### PROBLEM STATEMENT
For the records that follow, please set down exactly the lines between the one holding "Image resolution: width=255" and the one holding "Given: Cancel the import with 取消", inclusive, and only those.

..............................

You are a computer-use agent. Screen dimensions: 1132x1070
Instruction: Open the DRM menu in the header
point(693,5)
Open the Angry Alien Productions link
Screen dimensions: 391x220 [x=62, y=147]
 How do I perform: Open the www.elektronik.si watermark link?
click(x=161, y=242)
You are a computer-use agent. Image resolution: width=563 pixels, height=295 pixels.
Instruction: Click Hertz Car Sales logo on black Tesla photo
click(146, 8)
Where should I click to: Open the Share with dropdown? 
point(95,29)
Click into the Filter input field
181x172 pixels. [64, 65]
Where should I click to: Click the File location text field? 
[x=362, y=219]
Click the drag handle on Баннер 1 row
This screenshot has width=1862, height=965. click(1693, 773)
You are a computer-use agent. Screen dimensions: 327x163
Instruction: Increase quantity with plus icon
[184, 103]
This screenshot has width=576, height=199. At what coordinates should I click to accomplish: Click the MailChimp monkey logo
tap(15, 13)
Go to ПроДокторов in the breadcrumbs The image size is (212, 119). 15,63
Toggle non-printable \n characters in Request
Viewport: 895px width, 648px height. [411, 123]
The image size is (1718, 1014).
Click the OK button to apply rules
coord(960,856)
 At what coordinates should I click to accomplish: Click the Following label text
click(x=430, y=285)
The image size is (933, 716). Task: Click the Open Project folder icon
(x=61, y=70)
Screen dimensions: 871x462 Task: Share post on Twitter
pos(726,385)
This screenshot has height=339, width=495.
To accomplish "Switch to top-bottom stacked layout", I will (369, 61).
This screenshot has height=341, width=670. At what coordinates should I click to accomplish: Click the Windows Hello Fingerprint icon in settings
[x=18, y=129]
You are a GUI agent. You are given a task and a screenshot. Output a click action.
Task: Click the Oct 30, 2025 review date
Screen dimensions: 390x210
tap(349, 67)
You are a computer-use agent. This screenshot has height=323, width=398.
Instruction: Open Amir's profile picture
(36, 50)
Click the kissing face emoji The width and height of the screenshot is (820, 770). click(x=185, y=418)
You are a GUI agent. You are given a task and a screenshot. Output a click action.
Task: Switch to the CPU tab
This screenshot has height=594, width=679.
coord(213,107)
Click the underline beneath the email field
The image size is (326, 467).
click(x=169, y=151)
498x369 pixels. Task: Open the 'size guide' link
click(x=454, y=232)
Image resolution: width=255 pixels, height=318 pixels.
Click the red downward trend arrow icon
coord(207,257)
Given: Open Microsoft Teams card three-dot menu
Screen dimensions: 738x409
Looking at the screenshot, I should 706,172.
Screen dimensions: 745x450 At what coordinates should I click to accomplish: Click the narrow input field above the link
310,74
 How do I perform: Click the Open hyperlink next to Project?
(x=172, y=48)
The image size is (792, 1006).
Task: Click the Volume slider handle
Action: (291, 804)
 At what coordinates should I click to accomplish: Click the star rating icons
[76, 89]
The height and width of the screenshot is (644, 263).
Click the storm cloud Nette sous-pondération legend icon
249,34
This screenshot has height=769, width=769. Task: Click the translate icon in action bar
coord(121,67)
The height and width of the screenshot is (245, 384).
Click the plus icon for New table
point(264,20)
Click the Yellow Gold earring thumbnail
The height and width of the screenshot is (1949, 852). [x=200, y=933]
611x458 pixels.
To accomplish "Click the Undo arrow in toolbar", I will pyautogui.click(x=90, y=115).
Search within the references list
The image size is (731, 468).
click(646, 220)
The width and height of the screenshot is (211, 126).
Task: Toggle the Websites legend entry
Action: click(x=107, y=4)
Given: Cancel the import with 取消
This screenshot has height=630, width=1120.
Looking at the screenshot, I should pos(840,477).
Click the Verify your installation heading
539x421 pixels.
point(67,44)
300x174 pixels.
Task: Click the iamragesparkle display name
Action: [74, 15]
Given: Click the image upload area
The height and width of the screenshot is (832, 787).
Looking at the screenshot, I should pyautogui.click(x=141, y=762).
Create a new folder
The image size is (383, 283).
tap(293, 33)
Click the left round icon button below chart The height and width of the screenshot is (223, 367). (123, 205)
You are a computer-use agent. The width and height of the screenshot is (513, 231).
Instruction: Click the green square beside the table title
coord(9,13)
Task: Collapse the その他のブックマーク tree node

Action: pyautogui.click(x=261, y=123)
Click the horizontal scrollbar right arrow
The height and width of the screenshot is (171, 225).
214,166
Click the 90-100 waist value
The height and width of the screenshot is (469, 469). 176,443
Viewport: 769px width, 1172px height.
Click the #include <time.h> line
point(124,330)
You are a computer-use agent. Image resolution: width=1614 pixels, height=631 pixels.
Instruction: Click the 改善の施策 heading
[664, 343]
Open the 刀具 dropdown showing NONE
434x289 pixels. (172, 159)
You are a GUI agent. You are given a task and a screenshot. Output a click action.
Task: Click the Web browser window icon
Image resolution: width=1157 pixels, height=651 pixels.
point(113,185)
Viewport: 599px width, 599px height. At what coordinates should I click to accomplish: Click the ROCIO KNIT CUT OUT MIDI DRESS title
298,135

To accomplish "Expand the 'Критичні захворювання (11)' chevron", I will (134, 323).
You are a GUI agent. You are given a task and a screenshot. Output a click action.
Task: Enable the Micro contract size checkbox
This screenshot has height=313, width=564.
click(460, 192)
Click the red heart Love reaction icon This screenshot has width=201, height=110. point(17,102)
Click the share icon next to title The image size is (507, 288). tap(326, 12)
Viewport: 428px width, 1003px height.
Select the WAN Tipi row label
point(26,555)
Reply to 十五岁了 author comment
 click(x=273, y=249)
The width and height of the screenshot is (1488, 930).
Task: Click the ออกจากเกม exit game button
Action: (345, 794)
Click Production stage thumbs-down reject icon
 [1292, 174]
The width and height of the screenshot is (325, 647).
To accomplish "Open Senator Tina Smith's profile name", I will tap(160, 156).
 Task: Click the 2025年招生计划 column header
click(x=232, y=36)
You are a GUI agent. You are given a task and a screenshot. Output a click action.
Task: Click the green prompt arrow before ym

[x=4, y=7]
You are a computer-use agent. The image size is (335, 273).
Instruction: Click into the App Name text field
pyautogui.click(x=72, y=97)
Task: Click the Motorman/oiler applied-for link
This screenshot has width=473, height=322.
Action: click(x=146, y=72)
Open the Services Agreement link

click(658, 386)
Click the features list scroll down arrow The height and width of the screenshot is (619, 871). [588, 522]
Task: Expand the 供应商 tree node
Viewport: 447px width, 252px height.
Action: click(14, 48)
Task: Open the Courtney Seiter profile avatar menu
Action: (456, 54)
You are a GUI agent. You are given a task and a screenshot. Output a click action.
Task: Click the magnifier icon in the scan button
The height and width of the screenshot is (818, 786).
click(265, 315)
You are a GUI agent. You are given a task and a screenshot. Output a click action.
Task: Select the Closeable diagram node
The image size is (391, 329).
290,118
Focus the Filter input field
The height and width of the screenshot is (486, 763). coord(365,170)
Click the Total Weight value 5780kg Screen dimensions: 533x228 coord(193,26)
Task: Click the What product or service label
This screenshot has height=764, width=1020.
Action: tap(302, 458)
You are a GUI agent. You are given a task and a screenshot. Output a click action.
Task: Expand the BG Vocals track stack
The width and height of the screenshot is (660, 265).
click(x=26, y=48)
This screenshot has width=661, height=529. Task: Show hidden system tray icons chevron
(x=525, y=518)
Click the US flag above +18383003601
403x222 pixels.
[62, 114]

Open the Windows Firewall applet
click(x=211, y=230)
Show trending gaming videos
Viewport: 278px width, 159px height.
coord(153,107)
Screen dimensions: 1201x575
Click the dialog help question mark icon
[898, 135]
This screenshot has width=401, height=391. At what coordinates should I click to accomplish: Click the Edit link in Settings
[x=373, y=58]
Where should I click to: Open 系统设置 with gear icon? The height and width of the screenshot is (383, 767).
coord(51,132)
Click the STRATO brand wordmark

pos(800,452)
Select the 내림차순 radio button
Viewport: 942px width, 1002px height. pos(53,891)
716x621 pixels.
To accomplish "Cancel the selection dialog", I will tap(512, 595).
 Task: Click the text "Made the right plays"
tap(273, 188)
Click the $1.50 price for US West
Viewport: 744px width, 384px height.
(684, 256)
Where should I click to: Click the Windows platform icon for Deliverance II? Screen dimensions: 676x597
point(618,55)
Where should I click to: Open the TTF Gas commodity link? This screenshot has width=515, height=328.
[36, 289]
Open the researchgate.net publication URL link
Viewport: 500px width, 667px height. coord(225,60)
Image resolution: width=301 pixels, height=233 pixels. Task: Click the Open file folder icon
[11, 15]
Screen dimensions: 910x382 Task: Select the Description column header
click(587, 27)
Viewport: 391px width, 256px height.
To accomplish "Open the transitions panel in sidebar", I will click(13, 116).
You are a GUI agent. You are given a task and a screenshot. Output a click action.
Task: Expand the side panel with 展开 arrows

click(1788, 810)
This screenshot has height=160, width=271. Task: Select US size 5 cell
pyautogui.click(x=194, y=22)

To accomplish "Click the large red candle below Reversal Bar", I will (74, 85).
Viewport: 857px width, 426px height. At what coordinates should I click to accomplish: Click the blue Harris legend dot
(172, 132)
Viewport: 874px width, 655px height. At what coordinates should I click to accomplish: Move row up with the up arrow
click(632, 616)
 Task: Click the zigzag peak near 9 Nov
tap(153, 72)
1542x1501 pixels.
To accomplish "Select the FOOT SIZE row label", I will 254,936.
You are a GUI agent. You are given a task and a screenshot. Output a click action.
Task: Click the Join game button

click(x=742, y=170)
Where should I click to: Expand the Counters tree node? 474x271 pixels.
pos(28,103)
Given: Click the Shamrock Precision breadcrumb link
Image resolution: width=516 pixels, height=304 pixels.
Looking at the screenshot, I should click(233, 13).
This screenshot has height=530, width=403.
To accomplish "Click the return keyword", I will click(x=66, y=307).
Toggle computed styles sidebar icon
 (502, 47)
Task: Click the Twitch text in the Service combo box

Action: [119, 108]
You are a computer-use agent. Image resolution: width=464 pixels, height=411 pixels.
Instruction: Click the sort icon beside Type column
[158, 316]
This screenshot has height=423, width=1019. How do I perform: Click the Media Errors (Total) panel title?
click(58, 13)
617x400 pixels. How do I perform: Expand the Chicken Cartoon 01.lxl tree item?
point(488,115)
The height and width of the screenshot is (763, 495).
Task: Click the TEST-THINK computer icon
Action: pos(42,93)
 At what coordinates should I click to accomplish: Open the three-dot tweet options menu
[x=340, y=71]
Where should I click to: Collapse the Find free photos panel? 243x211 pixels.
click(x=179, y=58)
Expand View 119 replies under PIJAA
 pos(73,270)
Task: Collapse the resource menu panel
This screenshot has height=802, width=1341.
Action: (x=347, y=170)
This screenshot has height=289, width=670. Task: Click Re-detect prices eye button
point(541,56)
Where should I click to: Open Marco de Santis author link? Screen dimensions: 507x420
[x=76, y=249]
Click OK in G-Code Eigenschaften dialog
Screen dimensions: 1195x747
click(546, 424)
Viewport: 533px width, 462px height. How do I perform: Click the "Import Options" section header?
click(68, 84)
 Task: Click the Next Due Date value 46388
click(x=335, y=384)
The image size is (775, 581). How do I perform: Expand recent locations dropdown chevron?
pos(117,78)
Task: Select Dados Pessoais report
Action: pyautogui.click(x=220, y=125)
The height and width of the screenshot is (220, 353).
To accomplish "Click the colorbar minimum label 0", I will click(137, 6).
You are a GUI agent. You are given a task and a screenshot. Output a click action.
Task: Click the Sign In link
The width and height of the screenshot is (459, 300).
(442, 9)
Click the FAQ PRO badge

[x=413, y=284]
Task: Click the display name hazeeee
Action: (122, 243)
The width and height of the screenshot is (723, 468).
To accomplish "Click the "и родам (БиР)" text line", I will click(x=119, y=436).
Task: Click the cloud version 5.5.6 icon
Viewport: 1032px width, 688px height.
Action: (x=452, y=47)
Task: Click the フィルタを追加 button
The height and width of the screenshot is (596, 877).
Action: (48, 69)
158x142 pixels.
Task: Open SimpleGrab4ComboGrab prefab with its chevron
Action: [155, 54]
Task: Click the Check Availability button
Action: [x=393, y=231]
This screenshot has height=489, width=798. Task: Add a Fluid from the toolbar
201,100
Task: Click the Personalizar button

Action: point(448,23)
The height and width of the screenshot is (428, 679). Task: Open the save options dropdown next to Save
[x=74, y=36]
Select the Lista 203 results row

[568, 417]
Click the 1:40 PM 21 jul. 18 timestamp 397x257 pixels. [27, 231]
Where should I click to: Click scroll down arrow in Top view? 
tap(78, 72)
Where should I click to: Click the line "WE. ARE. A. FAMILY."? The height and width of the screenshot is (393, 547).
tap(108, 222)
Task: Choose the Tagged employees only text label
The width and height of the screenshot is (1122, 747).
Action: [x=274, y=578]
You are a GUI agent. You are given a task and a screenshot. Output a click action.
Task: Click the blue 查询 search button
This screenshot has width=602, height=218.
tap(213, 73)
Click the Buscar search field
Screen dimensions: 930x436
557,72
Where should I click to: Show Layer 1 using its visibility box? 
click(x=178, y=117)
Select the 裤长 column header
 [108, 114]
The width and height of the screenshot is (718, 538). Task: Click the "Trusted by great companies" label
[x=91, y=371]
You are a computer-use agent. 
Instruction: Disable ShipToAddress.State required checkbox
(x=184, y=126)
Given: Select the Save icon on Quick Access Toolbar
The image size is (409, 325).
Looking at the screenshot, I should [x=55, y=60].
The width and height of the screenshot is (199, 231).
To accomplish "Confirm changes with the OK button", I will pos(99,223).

..............................

### ANSWER TO THE PROBLEM
Image resolution: width=255 pixels, height=318 pixels.
Click the red downward trend arrow icon
coord(207,257)
Given: Open Microsoft Teams card three-dot menu
Screen dimensions: 738x409
Looking at the screenshot, I should 706,172.
Screen dimensions: 745x450 At what coordinates should I click to accomplish: Click the narrow input field above the link
310,74
 How do I perform: Click the Open hyperlink next to Project?
(x=172, y=48)
The image size is (792, 1006).
Task: Click the Volume slider handle
Action: (291, 804)
 At what coordinates should I click to accomplish: Click the star rating icons
[76, 89]
The height and width of the screenshot is (644, 263).
Click the storm cloud Nette sous-pondération legend icon
249,34
This screenshot has height=769, width=769. Task: Click the translate icon in action bar
coord(121,67)
The height and width of the screenshot is (245, 384).
Click the plus icon for New table
point(264,20)
Click the Yellow Gold earring thumbnail
The height and width of the screenshot is (1949, 852). [x=200, y=933]
611x458 pixels.
To accomplish "Click the Undo arrow in toolbar", I will pyautogui.click(x=90, y=115).
Search within the references list
The image size is (731, 468).
click(646, 220)
The width and height of the screenshot is (211, 126).
Task: Toggle the Websites legend entry
Action: click(x=107, y=4)
Given: Cancel the import with 取消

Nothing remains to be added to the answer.